TASK DESCRIPTION:
Print the lines below exactly as they appear, from the line containing "has height=500, width=1000." through the line containing "coordinates (695, 143).", both included.

Records from a dataset

▼▼▼

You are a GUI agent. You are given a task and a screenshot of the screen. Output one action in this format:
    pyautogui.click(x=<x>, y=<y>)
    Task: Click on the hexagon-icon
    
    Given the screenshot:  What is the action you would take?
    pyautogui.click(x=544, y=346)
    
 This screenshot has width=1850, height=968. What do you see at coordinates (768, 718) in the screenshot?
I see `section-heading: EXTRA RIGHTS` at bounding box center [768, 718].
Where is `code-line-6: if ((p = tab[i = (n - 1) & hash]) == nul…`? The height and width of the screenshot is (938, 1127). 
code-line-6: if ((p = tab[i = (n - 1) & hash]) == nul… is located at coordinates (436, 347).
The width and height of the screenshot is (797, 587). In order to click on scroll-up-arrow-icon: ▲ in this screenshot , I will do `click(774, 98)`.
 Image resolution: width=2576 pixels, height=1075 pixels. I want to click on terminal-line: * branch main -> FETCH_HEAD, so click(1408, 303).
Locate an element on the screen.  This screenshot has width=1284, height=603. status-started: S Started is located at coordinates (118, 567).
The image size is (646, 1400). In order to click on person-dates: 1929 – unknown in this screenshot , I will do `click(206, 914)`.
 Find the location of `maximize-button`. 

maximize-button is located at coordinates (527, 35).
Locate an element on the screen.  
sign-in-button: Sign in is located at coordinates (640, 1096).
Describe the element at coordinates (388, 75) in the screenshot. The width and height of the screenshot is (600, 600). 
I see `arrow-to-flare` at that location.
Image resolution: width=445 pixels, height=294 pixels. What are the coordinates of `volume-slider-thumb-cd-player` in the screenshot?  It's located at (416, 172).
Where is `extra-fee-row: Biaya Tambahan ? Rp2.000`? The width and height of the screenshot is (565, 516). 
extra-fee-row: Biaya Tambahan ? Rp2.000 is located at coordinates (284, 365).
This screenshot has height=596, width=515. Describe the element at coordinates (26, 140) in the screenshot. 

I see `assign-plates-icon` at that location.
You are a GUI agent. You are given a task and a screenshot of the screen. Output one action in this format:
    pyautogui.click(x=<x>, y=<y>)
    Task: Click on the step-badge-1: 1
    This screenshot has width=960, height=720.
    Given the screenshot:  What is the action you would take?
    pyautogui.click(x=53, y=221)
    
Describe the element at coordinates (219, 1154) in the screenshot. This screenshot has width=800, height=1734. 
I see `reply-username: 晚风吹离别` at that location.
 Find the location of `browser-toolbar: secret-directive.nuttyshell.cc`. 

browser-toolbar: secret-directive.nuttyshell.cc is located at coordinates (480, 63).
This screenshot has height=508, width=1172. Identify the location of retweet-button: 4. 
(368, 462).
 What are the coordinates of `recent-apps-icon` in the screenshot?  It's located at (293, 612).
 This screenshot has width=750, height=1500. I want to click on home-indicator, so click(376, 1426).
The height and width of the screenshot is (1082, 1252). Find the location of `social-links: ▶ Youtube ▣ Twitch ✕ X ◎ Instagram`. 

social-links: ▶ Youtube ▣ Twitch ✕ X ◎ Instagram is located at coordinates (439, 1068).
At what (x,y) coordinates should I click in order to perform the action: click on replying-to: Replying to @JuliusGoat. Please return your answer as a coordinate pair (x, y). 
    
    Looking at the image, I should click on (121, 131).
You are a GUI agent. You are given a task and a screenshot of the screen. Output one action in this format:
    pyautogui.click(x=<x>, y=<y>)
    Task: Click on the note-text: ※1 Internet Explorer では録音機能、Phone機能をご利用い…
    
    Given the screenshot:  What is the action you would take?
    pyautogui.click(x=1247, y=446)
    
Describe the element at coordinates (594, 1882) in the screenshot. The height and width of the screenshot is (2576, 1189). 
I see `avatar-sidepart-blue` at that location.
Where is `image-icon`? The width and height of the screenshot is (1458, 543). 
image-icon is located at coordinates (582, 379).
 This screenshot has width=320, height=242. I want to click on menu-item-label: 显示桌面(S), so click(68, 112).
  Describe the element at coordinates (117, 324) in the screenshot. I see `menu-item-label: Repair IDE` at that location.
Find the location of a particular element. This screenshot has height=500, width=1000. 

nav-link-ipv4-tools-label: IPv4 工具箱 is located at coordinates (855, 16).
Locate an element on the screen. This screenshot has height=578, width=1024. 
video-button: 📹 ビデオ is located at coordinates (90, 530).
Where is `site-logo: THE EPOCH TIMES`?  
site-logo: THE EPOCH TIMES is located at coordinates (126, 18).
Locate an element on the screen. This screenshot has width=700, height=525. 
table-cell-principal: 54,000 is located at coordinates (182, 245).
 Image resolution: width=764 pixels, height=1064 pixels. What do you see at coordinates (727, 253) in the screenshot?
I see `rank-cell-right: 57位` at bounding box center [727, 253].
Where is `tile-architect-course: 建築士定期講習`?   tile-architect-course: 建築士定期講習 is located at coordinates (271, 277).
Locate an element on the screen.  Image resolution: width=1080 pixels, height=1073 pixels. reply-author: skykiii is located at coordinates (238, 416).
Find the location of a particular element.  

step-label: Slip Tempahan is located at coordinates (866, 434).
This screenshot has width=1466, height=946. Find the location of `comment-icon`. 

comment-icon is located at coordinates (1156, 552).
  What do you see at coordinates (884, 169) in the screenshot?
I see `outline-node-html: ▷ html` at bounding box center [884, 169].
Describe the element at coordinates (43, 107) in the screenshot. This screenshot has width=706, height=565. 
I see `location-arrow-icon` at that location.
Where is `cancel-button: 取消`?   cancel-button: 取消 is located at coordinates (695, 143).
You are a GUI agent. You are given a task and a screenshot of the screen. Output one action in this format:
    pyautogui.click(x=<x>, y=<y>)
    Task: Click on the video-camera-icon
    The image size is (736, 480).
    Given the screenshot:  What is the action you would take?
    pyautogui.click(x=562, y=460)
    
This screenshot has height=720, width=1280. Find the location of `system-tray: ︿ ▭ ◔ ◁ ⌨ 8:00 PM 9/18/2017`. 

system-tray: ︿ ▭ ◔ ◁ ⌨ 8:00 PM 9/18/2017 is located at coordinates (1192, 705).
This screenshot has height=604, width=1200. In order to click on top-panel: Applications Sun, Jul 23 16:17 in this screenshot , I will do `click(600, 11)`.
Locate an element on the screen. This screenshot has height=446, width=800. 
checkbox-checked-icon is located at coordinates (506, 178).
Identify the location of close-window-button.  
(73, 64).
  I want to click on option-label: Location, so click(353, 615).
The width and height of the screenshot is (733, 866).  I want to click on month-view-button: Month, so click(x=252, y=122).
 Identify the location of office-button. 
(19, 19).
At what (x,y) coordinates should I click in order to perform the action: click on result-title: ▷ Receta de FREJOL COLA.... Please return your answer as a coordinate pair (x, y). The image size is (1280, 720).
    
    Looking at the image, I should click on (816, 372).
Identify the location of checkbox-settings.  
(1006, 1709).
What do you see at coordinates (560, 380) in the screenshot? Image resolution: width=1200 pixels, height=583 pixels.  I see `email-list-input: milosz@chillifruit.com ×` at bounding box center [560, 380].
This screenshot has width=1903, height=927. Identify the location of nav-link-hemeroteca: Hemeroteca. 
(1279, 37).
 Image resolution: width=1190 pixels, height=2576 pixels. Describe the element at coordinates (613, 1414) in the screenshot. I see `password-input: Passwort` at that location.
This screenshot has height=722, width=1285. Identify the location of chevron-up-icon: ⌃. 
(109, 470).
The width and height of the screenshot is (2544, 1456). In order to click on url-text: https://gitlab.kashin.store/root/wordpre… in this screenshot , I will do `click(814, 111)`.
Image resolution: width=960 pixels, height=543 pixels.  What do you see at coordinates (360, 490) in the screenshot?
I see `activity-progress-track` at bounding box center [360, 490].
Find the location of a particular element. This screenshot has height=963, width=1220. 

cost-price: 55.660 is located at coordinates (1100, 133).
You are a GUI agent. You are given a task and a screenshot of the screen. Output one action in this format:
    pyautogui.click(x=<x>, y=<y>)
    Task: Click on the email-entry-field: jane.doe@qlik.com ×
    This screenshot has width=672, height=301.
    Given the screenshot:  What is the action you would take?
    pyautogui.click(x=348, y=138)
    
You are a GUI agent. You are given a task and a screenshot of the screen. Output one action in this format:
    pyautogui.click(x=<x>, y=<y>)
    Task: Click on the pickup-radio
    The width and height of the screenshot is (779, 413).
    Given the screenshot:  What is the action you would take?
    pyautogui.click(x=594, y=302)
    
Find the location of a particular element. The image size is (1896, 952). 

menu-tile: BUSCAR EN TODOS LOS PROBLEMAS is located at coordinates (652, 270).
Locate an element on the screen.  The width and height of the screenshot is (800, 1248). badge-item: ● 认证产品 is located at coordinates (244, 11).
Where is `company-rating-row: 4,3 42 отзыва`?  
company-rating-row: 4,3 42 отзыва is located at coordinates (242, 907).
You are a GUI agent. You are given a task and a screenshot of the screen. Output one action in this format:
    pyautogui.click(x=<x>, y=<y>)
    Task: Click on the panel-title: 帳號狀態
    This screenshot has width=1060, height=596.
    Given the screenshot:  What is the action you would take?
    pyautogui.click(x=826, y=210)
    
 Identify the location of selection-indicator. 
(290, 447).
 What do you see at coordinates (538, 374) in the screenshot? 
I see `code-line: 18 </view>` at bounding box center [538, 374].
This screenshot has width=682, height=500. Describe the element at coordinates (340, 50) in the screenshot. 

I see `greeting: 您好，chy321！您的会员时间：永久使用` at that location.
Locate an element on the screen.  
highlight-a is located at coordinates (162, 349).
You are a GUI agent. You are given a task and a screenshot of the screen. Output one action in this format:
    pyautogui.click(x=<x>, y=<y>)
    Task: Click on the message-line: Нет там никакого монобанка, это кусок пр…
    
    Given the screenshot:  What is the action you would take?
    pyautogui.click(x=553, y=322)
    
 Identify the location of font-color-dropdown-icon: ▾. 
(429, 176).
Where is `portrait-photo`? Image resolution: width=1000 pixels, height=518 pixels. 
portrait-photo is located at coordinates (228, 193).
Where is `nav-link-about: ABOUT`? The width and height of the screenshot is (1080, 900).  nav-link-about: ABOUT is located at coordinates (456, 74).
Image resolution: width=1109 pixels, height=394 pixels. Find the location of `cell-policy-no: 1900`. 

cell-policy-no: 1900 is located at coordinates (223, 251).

▲▲▲

FINISHED EXERCISE:
Find the location of a particular element. This screenshot has height=500, width=1000. 

nav-link-ipv4-tools-label: IPv4 工具箱 is located at coordinates (855, 16).
Locate an element on the screen. This screenshot has height=578, width=1024. 
video-button: 📹 ビデオ is located at coordinates (90, 530).
Where is `site-logo: THE EPOCH TIMES`?  
site-logo: THE EPOCH TIMES is located at coordinates (126, 18).
Locate an element on the screen. This screenshot has width=700, height=525. 
table-cell-principal: 54,000 is located at coordinates (182, 245).
 Image resolution: width=764 pixels, height=1064 pixels. What do you see at coordinates (727, 253) in the screenshot?
I see `rank-cell-right: 57位` at bounding box center [727, 253].
Where is `tile-architect-course: 建築士定期講習`?   tile-architect-course: 建築士定期講習 is located at coordinates (271, 277).
Locate an element on the screen.  Image resolution: width=1080 pixels, height=1073 pixels. reply-author: skykiii is located at coordinates (238, 416).
Find the location of a particular element.  

step-label: Slip Tempahan is located at coordinates (866, 434).
This screenshot has width=1466, height=946. Find the location of `comment-icon`. 

comment-icon is located at coordinates (1156, 552).
  What do you see at coordinates (884, 169) in the screenshot?
I see `outline-node-html: ▷ html` at bounding box center [884, 169].
Describe the element at coordinates (43, 107) in the screenshot. This screenshot has width=706, height=565. 
I see `location-arrow-icon` at that location.
Where is `cancel-button: 取消`?   cancel-button: 取消 is located at coordinates (695, 143).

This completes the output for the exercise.